Esses investimentos em proteção renderam a tentativa de interferência nas investigações sobre os crimes do dono do Banco Master, depois do desabamento da pirâmide financeira montada por ele, mas não foram suficientes para livrá-lo da cadeia, como pretendido.
É que ainda há instituições funcionando no país, graças a abnegados, além de muita gente não ter entregado tudo o que vendeu.
Entre as questões suscitadas pela rede de subornos operada por Vorcaro, há uma essencial: nos altos escalões da república, sabia-se dos crimes financeiros do dono do Master enquanto eram cometidos?
Em outras palavras, os personagens estratosféricos comprados por Vorcaro foram seus cúmplices no estelionato gigantesco que ele perpetrou?
É pouco crível que eles achassem, de verdade, que o dono do Master fosse apenas um sujeito ambicioso que procurava furar o bloqueio da grande banca por meio de jogadas arriscadas, mas ainda dentro da legalidade, para conquistar um lugar ao sol.

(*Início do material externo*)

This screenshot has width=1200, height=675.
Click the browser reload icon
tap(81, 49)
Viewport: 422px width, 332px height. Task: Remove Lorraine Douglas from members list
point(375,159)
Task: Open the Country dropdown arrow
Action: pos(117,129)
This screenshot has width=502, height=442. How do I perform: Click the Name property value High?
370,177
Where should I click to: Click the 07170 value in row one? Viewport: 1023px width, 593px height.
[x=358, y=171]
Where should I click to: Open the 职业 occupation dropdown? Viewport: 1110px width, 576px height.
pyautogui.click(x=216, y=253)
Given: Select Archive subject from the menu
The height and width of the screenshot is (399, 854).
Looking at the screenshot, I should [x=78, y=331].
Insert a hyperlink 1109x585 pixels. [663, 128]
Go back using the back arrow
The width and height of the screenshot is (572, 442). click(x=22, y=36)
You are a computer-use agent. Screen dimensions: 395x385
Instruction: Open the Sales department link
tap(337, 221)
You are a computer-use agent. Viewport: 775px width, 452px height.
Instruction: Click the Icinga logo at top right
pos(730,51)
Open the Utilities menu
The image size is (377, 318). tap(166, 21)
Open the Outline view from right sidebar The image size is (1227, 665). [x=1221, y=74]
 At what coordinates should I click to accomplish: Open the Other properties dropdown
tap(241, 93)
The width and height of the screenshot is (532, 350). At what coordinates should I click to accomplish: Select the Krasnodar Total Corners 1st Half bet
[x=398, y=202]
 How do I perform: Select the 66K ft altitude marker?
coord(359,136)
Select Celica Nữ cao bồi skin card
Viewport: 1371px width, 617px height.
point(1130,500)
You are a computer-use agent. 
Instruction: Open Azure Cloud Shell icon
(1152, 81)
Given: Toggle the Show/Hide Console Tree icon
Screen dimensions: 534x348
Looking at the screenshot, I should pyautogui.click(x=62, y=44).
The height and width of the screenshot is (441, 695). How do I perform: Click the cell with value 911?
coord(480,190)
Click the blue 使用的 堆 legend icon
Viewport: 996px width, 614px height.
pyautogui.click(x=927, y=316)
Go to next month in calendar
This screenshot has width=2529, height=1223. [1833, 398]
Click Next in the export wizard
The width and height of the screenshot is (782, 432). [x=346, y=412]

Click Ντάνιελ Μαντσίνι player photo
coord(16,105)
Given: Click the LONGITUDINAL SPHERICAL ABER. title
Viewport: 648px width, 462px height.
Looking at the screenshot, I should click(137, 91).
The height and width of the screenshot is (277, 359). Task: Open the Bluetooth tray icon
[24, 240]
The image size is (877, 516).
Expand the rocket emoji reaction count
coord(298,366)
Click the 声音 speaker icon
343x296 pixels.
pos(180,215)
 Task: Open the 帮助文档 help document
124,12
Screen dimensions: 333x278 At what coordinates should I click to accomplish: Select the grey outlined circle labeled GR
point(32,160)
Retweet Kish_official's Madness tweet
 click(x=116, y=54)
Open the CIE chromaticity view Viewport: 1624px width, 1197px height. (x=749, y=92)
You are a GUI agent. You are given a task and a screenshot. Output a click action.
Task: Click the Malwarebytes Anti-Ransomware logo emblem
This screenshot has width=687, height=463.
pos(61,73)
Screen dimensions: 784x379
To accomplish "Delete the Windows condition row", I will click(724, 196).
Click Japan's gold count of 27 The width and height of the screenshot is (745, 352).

Ainda há muito material a ser extraído dos celulares do dono do Master, e talvez a resposta sobre se ele comprou também cumplicidade comece a ser dada por mensagens que trocou. A depender do que a PF descobrir, abre-se uma avenida para a delação premiada de Vorcaro, se ela vier mesmo a ocorrer.
A propósito do caso Master, Alexandre de Moraes largou a mão de Dias Toffoli. O meu Macallan com pouco gelo, please. Tchim -tchim.